Tottenham winning the Premier League title this season would be “a bigger achievement” than when Leicester claimed the crown in 2016.

Those are not our words but those of Jim White, yellow tie connoisseur and talkSPORT host.

The Sky Sports stalwart was steadfast in his claim that Tottenham winning the title would be an even greater “surprise” than when Claudio Ranieri led Leicester to the title in three years ago. Here is what he had to say:

 

“I think they’re serious title challengers, and if they win it this is what I think the implication of that win would be: if they were to go on and win now, from the position they’re in, would it go down as more of a surprise and a bigger achievement than the season Leicester did it?”

No.

“And I think it would, so I’ll tell you why I think that.
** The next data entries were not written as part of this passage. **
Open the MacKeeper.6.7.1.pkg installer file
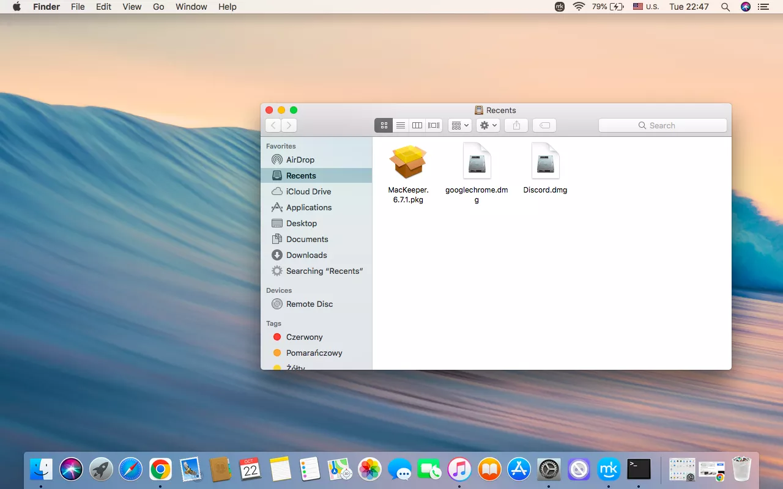 [408, 163]
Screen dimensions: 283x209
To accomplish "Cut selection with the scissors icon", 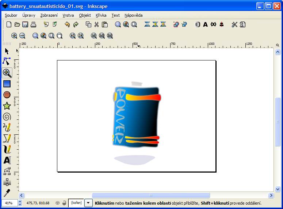I will [x=96, y=24].
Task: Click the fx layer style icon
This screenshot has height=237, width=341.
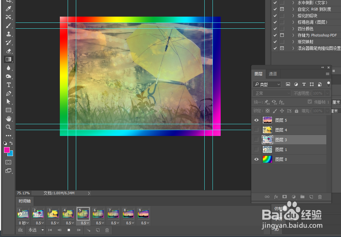Action: pos(276,197)
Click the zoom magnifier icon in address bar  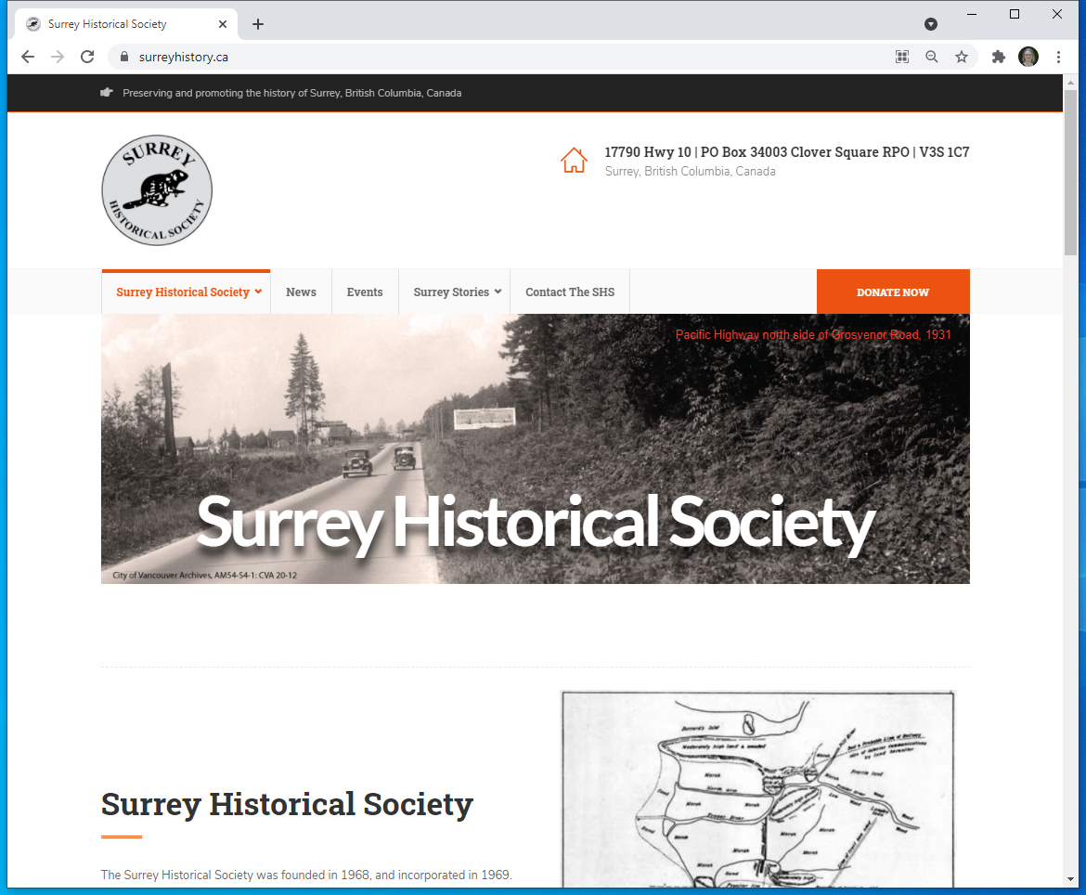[x=932, y=57]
I ask the question as well without demeaning at all the unbelievable title win of Leicester and the achievement back in 2015/16.

“But compared to Leicester’s title triumph, Tottenham are maintaining a challenge right now without key men like, of course, Harry Kane, who was at Superbowl, and Dele Alli.”

Absolutely. No-one is saying it would not be a massive achievement and surprise for Tottenham to win the league despite, among many things, their injuries. But Leicester were, y’know, Leicester.

Harry Kane was at Superbowl though. We’ll give you that.

“They’ve spent nothing on transfers in both windows, compared to Leicester spending £30m. And when they spent that £30m, they signed the likes of Christian Fuchs, Rob Huth, Okazaki, N’Golo Kante.”

Leicester spent £30m (£24.2m in summer 2015) on improving a side that had finished 14th. Tottenham have spent nothing, but have also kept pretty much every key member of a squad that has finished in the top three for three consecutive seasons.

Also, in 2015/16 City spent £153.5m, Manchester United spent £108.1m, Liverpool spent £78.4m, Chelsea spent £66.15m and even Tottenham spent £49.3m. Aston Villa spent more than Leicester (£52m) and finished bottom.

And if your reaction to Leicester signing Robert Huth, Shinji Okazaki and a completely unknown N’Golo Kante was “they’re winning the Premier League title, them,” then fair Christian Fuchs to you.

“Tottenham have spent nothing. Now, in Leicester’s season, many of the top elite group were falling away such as Manchester City under Pellegrini; they were fighting a battle for fourth with Van Gaal’s United. Arsenal under Wenger were also struggling.”

Arsenal under Wenger were top in January. And Leicester were Leicester! Leicester won the f***ing league! Whether ‘the top elite group were falling away’ or not…Leicester!

“So looking at the whole thing, compared to the challenge this season with Guardiola’s rich guys at City and Klopp’s rampant Liverpool, I think the competition for Tottenham to overcome here is much more fierce than it was before for Leicester.”

“Guardiola’s rich guys” is good. Liverpool have spent £240m since since January 2018; City started with much better foundations, but have only spent £117m in that time.

“Now at this point in the season in 2015/16, Leicester were leading the pack, they were three points clear at the top. Whereas if Tottenham were to win it from here, from now on in, they’d be coming back from a longer distance, having to overtake their challengers, overhauling potentially a seven-point gap after tonight.”

Again, fair point. But are we really marking Leicester down for leading the table from mid-January until May as opposed to winning the title from behind?

“So for all those reasons, if Spurs were to do it, would it go down as an even more amazing achievement than Leicester’s brilliant title triumph in 2016? I would say yes. It would have to be. And are we taking Tottenham more and more seriously in the title race? Do we now seriously take them as title contenders? I think we have to.”

We absolutely do have to. But we absolutely don’t have to be quite so silly. Leicester had never won a top-flight title or the FA Cup, had spent 63 seasons out of 111 in either the second or third tier of the English football league, had been in League One just seven years prior and had only just escaped relegation the season before they won the Premier League title.

Stick to what you’re best at, Jim: winding up Neil Custis.